Ein Hubschrauber der Polizei hat in der Nacht zum 15. Juli 2021 erdrückende Bilder im Ahrtal aufgenommen. Sie waren über ein Jahr verschwunden. Aus Versehen, wegen falsch abgelegter Dateien, wie es heißt. Nicht etwa, weil sie die Landesregierung belasten. Deren Verantwortliche haben sich in der Nacht einen „schönen Abend“ gewünscht. Allen voran Ministerpräsidentin Malu Dreyer (SPD). Ihr Innenminister Roger Lewentz (SPD) und die damalige Umweltministerin Anne Spiegel (Grüne) mussten bereits von ihren Ämtern zurücktreten.
Es geht um ein Behindertenheim in Sinzig. In einer Nacht, die voll Furcht, Leid und Tod war, sticht dessen Schicksal noch einmal heraus. Zwölf Menschen sind dort in der Nacht gestorben. Hilflos. Im Stich gelassen. Auch weil es an einer Nachtwache gefehlt hat. Der Betreiber, die Lebenshilfe, hatte eine solche Wache angefordert, wie der Focus nun herausgefunden hat. Bätzing-Lichtenthälers Ministerium und ein ihr unterstelltes Amt haben es verweigert. Aus Kostengründen.

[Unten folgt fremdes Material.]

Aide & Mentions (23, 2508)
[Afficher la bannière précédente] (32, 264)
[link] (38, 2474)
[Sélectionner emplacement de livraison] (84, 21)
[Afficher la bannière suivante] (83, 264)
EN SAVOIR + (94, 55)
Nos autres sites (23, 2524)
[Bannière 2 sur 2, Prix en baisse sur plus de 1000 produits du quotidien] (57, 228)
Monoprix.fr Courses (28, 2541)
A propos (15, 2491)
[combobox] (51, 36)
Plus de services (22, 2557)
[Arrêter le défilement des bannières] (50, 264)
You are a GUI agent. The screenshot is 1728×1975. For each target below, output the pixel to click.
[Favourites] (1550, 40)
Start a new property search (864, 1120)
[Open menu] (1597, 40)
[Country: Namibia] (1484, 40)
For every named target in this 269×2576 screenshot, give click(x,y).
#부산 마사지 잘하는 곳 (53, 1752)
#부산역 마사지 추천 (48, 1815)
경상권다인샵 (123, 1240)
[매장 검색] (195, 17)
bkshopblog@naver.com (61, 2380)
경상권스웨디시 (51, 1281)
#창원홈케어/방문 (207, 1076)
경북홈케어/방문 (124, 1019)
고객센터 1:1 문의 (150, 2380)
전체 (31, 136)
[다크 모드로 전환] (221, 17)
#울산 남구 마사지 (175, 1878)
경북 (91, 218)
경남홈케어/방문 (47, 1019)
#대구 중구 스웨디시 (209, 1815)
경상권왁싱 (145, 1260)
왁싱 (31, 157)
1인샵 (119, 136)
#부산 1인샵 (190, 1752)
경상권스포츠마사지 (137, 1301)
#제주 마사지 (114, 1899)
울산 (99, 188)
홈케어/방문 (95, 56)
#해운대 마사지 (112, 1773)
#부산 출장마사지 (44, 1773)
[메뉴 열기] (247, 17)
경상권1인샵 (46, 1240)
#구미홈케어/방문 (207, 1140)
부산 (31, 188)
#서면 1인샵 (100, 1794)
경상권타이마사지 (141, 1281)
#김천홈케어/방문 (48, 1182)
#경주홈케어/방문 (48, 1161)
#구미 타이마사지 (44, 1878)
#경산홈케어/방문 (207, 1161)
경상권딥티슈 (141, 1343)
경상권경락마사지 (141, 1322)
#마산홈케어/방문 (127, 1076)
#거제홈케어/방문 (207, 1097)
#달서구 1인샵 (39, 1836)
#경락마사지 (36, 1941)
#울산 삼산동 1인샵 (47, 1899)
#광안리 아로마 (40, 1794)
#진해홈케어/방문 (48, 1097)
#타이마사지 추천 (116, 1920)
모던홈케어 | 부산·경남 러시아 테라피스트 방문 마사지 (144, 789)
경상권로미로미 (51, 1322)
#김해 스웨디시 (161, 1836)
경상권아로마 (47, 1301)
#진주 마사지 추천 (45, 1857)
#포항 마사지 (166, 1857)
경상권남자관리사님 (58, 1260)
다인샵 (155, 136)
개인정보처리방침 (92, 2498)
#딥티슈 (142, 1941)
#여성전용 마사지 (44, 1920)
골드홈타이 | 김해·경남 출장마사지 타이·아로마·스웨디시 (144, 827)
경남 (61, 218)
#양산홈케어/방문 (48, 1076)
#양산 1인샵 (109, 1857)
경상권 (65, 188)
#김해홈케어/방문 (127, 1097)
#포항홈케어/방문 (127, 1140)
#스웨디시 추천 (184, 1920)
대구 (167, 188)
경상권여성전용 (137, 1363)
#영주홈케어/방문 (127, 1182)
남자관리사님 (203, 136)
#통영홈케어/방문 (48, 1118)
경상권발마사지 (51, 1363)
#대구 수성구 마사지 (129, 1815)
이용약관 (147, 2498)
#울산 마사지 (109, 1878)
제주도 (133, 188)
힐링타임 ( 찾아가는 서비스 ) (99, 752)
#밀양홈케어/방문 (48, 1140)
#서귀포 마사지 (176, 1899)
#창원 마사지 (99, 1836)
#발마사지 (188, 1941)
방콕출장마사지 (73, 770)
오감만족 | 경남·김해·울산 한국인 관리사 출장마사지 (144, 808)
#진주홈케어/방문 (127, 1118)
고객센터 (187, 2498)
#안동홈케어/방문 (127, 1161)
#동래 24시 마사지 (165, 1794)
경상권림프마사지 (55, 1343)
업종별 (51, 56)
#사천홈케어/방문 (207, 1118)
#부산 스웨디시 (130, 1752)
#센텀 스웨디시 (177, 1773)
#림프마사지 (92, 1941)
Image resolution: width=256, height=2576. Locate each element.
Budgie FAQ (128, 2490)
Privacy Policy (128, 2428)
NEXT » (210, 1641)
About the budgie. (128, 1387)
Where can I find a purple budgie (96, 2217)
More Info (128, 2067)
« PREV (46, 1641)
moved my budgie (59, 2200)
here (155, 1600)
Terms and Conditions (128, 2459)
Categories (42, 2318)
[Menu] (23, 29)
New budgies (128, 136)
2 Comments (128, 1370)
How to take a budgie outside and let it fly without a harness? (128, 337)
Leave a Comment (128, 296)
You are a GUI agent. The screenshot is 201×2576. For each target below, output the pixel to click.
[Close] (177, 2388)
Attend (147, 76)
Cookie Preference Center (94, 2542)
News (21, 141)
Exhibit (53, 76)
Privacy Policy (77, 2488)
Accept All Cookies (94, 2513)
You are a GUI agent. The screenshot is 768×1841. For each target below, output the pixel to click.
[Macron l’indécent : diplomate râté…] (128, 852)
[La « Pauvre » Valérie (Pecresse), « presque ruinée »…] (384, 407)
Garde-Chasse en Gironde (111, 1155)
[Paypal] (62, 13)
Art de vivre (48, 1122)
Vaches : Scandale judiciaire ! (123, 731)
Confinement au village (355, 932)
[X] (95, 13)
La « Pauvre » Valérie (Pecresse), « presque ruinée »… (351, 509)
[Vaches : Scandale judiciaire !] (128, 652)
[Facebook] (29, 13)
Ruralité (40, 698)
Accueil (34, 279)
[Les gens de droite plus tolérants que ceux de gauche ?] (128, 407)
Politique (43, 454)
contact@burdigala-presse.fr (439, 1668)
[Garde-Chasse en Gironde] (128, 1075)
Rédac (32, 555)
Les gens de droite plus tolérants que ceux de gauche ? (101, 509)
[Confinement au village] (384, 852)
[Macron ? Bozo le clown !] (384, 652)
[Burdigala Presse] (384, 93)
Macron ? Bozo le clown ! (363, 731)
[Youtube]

Brandschutzbeauftragte haben schon 2015 die Sicherheit des Heimes bemängelt, berichtet der Focus. Unter anderem kritisierten sie demnach, dass ein Konzept für die Flucht im Notfall fehle. Auch gebe es nur eine Nachtwache in einer Einrichtung mit zwei Häusern, die rund 250 Meter auseinander liegen. Die Lebenshilfe beantragte daraufhin die Kostenübernahme für eine zweite Nachtwache. Das ist in diesem Bereich durchaus üblich. Doch das Landesamt lehnte ab. Für die Größe des Heims sei eine Nachtwache ausreichend.
Die Umstände ihres Todes sind grauenhaft. Gegen 3 Uhr kam die Flut, sperrte die wehrlosen Bewohner ein und riss sie in den Tod. Nur ein Bewohner überlebte. Er hielt sich an einem Rollladen fest, wie der Focus berichtet. Schrie um sein Leben. Stundenlang. Eine Ewigkeit. Unterdessen starben um ihn herum seine Mitbewohner. Die Menschen in der Hälfte des Heims mit einer Nachtwache überlebten. Die Menschen starben dort, wo Dreyers Sozialministerium sparen wollte und auf ein Notfall-System setzte, das für Notfälle offensichtlich nicht taugt. Es hätte vermutlich genügt, die Bewohner aus dem Erdgeschoss in die erste Etage zu bringen.
Was in der Flutnacht vor Ort passiert ist, kann sich nur vorstellen, wer dabei war. Und selbst für die sind die Eindrücke so mächtig, dass sie überfordern müssen. Das menschliche Gehirn, das menschliche Bewusstsein sieht Schutz-Mechanismen vor, Unerträgliches in der Wahrnehmung so abzumildern, dass wir es ertragen können. Es wundert daher wenig, dass die Aussagen der Zeugen auseinandergehen. Die Feuerwehr will die Nachtwache zwischen 23 und 3 Uhr zweimal auf die Situation aufmerksam gemacht haben. Der Betreuer dementiert diese Darstellung laut Focus.
Der Focus hat Bätzing-Lichtenthäler befragt. Sie bitte um Verständnis, sagt sie. Aber sie könne sich an den Vorgang nicht erinnern, stellt die Sozialdemokratin fest: „Im Nachgang der Flutkatastrophe wird es nun darum gehen, aufbauend auf den Erkenntnissen künftige Maßnahmen abzustimmen“, teilte die Pressestelle der SPD-Fraktion dem Focus mit. Vermutlich mit einem Arbeitskreis. „Task Force“ wäre als Name chic, „Security Service Center“ neu. Aber in dem Punkt liefert die Regierung Dreyer zuverlässig.